While still far from reaching universal adoption, many organizations post ‘release reports’ alongside new AI models. However, many reports typically focus on detailing the technical capabilities of models and often overlook, or in some cases, completely omitting any social impact risks evaluation.
Our paper, Who Evaluates AI’s Social Impacts? Mapping Coverage And Gaps In First And Third Party Evaluations, argues for more transparent and consistent reporting standards that document and put greater emphasis on social impact issues.
In our study, we analyze 186 first-party reports released at the time of an AI model’s release, 183 post-release reports, and incorporate developer interviews to understand the incentives behind model reporting. Release reports were analyzed based on seven social impact dimensions: Bias and Harm, Sensitive Content, Performance Disparity, Environmental Costs and Emissions, Privacy and Data, Financial Costs, and Moderation Labor (Solaiman et. al. 2023).
Our findings showed that there was a significant gap between release-time and post-release reports of social impact in AI evaluations.
Using a scale ranging from 0–3, we quantify how well the reports provided details of each social impact dimension. First-party release-time reports averaged just 0.72 out of 3, compared to 2.62 for post-release reports. Additionally, we found that certain categories, such as environmental cost and emission, have decreased substantially since late 2023. Our developer interviews gave us further insight into why this was happening. As one developer put it:
“The environment has become a touchy subject, and companies don’t want to make themselves look bad, so they just don’t report anything.”
Differences in Industry and Academia
In general, our findings show that companies such as Meta, Google, Anthropic, and more provided strong evaluations for their earlier models (e.g., Llama 1 and Llama 2), but fell short on scoring for recent releases.

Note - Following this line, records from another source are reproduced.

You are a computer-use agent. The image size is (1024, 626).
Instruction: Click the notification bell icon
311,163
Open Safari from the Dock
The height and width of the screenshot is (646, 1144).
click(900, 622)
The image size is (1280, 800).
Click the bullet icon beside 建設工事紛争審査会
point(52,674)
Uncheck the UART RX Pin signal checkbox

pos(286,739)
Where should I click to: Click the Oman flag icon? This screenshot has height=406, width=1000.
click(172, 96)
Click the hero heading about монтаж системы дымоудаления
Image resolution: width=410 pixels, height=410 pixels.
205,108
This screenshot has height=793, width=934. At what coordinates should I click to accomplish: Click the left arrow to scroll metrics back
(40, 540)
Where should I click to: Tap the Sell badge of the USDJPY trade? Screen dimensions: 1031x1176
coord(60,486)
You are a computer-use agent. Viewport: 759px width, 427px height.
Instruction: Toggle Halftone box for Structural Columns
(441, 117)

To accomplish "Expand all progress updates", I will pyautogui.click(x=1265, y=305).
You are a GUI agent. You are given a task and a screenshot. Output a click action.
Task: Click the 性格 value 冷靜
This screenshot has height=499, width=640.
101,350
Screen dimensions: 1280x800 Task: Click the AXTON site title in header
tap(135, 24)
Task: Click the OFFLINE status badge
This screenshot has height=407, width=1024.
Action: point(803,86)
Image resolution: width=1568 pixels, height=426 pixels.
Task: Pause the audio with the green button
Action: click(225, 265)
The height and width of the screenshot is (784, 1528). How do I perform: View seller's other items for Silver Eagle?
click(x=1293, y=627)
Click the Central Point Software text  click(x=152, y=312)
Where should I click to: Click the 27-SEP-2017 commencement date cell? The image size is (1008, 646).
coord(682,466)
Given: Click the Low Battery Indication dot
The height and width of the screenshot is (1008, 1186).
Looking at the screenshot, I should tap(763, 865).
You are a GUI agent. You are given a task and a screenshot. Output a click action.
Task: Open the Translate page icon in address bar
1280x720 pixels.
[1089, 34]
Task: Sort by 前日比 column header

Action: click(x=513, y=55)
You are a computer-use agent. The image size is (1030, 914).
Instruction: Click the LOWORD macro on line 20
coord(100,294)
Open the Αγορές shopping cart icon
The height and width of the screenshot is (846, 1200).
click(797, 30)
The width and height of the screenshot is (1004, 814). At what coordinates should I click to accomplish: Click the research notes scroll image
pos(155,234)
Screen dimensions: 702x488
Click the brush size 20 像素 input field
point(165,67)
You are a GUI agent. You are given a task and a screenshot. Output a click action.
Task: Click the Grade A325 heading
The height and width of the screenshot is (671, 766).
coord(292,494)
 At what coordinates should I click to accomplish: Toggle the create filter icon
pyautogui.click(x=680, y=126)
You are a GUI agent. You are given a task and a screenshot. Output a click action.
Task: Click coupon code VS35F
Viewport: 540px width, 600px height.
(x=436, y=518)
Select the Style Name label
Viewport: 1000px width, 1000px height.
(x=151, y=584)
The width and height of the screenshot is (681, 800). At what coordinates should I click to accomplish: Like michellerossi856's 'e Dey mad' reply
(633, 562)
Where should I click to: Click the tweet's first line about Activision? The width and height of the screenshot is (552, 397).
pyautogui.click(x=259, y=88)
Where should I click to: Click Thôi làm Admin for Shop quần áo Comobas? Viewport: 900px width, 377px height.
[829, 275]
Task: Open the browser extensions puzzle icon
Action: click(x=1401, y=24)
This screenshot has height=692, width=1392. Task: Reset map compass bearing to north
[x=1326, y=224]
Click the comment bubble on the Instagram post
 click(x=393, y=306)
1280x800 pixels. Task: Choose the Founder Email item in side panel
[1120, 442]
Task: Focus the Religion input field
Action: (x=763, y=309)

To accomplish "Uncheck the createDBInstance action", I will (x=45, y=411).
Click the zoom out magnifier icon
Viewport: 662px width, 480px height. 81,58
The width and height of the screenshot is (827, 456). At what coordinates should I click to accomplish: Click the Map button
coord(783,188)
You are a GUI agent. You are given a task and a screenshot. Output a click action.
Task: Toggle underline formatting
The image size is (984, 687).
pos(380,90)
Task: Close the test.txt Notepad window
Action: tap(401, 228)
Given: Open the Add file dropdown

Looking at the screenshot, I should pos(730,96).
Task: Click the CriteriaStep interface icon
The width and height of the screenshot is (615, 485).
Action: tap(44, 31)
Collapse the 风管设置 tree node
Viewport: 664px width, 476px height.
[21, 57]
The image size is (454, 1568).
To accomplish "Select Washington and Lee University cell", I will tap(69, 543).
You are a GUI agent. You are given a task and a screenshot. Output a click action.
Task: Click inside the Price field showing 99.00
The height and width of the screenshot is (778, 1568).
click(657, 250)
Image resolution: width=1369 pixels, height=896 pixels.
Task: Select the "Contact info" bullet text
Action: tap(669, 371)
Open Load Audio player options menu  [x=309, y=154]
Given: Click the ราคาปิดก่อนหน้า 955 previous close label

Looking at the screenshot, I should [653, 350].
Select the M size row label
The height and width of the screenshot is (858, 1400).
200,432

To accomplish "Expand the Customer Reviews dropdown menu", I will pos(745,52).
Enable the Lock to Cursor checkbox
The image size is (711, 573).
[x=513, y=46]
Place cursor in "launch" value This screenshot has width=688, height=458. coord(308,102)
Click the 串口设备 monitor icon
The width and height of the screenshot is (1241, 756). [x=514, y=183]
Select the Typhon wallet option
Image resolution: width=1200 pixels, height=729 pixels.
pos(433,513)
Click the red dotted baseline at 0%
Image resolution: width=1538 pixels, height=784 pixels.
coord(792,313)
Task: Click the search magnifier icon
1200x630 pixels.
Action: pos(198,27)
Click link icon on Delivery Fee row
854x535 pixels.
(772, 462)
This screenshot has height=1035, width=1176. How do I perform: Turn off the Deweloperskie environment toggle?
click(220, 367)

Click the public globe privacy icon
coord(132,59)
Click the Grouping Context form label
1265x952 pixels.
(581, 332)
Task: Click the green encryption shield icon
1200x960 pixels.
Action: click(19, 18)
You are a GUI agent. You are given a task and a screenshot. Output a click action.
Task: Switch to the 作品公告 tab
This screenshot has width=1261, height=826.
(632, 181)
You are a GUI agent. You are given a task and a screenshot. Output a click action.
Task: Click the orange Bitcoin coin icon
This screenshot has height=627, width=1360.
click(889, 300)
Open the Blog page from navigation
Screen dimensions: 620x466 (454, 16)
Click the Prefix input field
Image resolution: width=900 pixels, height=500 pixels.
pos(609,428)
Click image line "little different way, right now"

In recent years, both academic and independent organizations have produced more rigorous evaluations across the social impact categories than their industry counterparts. However, these groups face intrinsic limitations due to limited access to internal data. In general, academic and independent organizations lack access to “internal data” such as compute metrics or data center location. This gap in information leads to reports that lack thorough social impact information.
Efforts to Close the Gap
This project, led by the Evaluating Evaluations (EvalEval) Coalition, highlights a growing discrepancy: as AI’s popularity increases, the transparency needed for governance is shrinking. Fixing this requires standardized reporting frameworks, shared tools, and safety policies that make safe reporting both accessible and possible.